La ayudó a ponérsela y la notó caliente de sus dedos al reposar

sobre su piel desnuda. —Nunca pensé que volvería a verla—, dijo,

tocando las líneas de las letras en ogham del colgante. —La perdí cuando

volví a Estados Unidos desde Dublín. Estuve disgustada durante meses, y

me llevó tiempo aceptar que la había perdido. ¿Cómo demonios la

encontraste?

—Cuando tu padre estaba ayudando a empacar algunas de tus cosas

para la mudanza, lo encontró oculto en una de tus viejas carpetas del


instituto. Decidió entregármelo para que te diera yo la sorpresa—, dijo

Sean con una sonrisa.

Rachael suspiró feliz. Había sido un año completo para ellos. Se

habían casado en una ceremonia privada, pero suntuosa, solo con amigos

y familiares. Durante los siguientes meses, Rachael había dejado parte de

su trabajo en el museo para completar su máster. Sean había abierto un

nuevo restaurante en el centro de Londres y había negociado la

publicación de un libro de cocina con un importante editor y anuncios de

televisión en dos famosos programas de cocina.

Y, sin embargo, por muy ocupados que estuvieran con su vida

profesional, nunca perdían de vista lo que verdaderamente importaba,


encontrando el equilibrio adecuado. Su vida familiar era perfecta y Leila,

con ocho años de edad, era una niña encantadora y lista, la envidia de

cualquier padre.

Sean tomó en brazos a Rachel e hizo que le rodeara la cintura con

las piernas.

Rachael soltó una carcajada y Sean besó sus labios con pasión. Aún

seguían fundidos en ese beso largo y placentero cuando Leila los

interrumpió.

—¡Mamá! ¡Papá! ¡Qué asco!

Sean dejó a Rachael en el suelo y ambos rieron por lo bajo mientras

se volvían hacia su hija, allí de pie con los brazos cruzados y una mirada

de enfado en sus ojos azules. Sus padres se fundieron con ella en un

abrazo familiar, que la hizo chillar de alegría.

Sus risas llenaron el amplio espacio del lago, con árboles y

montañas en la distancia. Minutos más tarde, los tres caminaron de la

mano de regreso a la casa para terminar de desembalarlo todo. Sean y

Rachael compartieron una mirada que habló por sí sola, y Rachael supo

que esperaba con ansia que volvieran a estar solos.
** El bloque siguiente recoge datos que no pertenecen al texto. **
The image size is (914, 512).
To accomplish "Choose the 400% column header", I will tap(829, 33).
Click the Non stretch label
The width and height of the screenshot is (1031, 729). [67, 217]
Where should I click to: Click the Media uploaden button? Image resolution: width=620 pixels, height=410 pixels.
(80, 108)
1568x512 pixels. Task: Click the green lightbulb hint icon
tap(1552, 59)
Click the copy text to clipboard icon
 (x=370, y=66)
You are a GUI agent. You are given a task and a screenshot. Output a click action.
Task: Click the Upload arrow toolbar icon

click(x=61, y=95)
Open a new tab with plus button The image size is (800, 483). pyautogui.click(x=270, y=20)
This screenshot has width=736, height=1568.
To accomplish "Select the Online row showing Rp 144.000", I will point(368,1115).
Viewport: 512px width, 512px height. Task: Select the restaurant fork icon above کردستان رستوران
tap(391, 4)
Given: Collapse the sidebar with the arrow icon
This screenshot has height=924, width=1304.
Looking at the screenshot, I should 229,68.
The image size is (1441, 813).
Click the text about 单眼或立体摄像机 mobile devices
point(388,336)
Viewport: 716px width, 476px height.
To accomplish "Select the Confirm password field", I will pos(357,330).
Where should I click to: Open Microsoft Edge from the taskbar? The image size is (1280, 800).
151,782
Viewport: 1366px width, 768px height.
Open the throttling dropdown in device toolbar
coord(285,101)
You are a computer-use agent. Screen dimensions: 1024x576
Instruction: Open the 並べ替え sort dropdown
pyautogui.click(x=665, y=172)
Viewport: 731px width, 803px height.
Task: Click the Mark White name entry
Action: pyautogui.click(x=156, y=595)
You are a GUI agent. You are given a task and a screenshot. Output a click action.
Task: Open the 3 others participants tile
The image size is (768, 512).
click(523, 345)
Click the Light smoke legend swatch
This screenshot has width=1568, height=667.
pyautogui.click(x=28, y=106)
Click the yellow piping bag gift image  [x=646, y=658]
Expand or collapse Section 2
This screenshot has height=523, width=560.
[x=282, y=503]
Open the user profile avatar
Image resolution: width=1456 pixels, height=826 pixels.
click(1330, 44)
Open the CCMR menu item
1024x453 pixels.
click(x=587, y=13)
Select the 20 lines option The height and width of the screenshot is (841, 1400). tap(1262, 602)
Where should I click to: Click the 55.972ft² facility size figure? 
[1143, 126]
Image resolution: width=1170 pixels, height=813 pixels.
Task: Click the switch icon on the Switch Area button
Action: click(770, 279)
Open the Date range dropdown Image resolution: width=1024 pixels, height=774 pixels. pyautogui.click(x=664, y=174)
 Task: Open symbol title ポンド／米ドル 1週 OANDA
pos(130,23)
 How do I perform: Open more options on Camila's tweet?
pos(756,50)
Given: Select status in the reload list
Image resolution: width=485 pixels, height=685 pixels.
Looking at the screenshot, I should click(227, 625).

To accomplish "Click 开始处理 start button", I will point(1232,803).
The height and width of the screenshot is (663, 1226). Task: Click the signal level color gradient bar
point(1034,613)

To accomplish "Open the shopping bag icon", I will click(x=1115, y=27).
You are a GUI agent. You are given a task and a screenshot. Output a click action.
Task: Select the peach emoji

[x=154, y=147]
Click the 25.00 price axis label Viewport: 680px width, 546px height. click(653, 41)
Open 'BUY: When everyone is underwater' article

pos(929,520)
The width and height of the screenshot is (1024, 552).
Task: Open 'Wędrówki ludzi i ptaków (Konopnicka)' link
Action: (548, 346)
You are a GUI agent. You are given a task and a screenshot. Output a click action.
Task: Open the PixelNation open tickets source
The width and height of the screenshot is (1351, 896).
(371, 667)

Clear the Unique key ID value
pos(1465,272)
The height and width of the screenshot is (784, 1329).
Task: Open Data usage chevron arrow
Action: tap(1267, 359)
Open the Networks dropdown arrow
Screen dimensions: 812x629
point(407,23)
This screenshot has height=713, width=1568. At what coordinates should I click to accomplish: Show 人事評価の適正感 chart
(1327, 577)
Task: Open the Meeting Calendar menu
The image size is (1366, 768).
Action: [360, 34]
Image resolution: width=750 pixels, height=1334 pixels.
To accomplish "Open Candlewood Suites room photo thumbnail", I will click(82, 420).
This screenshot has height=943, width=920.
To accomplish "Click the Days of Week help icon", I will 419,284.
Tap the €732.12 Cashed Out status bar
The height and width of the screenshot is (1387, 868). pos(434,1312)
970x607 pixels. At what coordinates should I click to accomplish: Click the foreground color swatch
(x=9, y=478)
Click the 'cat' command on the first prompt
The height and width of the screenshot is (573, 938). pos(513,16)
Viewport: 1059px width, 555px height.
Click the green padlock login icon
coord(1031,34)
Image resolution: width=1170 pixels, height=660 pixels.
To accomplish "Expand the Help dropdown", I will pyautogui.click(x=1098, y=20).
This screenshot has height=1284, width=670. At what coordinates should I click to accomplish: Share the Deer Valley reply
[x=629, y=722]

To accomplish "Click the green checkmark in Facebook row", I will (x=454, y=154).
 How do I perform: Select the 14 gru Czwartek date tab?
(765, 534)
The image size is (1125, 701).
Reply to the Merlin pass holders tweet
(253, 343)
Pero no sería hasta varias horas después, a juzgar por todo el

trabajo que quedaba pendiente. Pero la espera lo hacía aún más

emocionante.

Rachael, por su parte, también esperaba con ganas compartir su

tiempo con él. Se sentía agradecida a Sean con todo su corazón, por ser

tan maravilloso y por enamorarla de nuevo a cada día que pasaba. Las

mariposas que había sentido en el estómago cuando se conocieron, no

dejaban de aletear y sabía que seguiría siendo así para siempre.

Le parecía irreal lo felices que eran juntos, compartiendo su vida

con Leila. Incluso la oscura sombra de Moira en su intento por

mantenerlos separados no había empañado su alegría por mucho tiempo.


Además, había entrado en razón y, en un gesto inesperado, los llamó para

disculparse. No era suficiente tras todo el daño que había hecho, pero al

menos suponía que iba camino de su redención. Había admitido que se

odiaba a sí misma por su comportamiento extraño y les haría el favor de

alejarse para siempre.

Aunque era triste perder a una amiga de hacía tanto tiempo, o al

menos alguien a quien Sean había considerado una amiga, lo había

superado. Todos habían sido culpables a su manera, y Sean se alegraba

de que el amor hubiera triunfado. No siempre sería un camino llano y

recto, pero era el indicado para unir a dos corazones que estaban

destinados a estar juntos.

El dolor del pasado ya no importaba, ni para Sean ni para Rachael.

Tenían el resto de sus vidas para compensar cada momento perdido.

Ese primer día al llegar a su nuevo hogar marcaba otro comienzo,

un nuevo capítulo de su vida juntos. No podían esperar a llenarlo con

hermosos recuerdos de una vida llena de felicidad, amor y unión.